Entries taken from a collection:
[Start of Attachment]

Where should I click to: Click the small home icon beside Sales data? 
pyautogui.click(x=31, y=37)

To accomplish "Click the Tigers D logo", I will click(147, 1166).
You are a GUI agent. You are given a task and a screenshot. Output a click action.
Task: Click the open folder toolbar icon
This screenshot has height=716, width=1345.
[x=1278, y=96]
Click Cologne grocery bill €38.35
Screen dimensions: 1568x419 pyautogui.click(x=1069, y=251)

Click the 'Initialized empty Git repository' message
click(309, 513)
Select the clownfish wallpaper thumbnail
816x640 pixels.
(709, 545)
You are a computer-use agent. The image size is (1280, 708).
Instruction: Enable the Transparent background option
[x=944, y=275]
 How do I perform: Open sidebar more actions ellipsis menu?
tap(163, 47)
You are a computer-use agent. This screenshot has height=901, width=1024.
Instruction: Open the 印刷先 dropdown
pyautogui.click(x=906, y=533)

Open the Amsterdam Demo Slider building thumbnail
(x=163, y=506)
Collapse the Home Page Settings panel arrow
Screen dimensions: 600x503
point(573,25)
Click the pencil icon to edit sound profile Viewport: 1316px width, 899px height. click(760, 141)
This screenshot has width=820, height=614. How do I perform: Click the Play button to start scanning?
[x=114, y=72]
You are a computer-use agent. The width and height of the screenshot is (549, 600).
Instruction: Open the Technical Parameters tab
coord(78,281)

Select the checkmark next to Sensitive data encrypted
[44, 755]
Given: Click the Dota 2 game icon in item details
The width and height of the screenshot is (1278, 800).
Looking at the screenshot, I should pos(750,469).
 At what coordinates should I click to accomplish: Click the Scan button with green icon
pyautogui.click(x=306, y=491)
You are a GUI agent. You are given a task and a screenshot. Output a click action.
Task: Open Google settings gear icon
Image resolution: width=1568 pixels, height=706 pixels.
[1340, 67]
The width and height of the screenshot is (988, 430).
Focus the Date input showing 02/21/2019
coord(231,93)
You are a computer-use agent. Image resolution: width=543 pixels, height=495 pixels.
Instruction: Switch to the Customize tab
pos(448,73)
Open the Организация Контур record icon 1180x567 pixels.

[End of Attachment]

▸ **Task statement**
Please filter the entries for the word "computer" and copy the lines that have it.

▸ **Solution for this problem**
You are a computer-use agent. The image size is (1280, 708).
You are a computer-use agent. This screenshot has height=901, width=1024.
You are a computer-use agent. The width and height of the screenshot is (549, 600).
You are a computer-use agent. Image resolution: width=543 pixels, height=495 pixels.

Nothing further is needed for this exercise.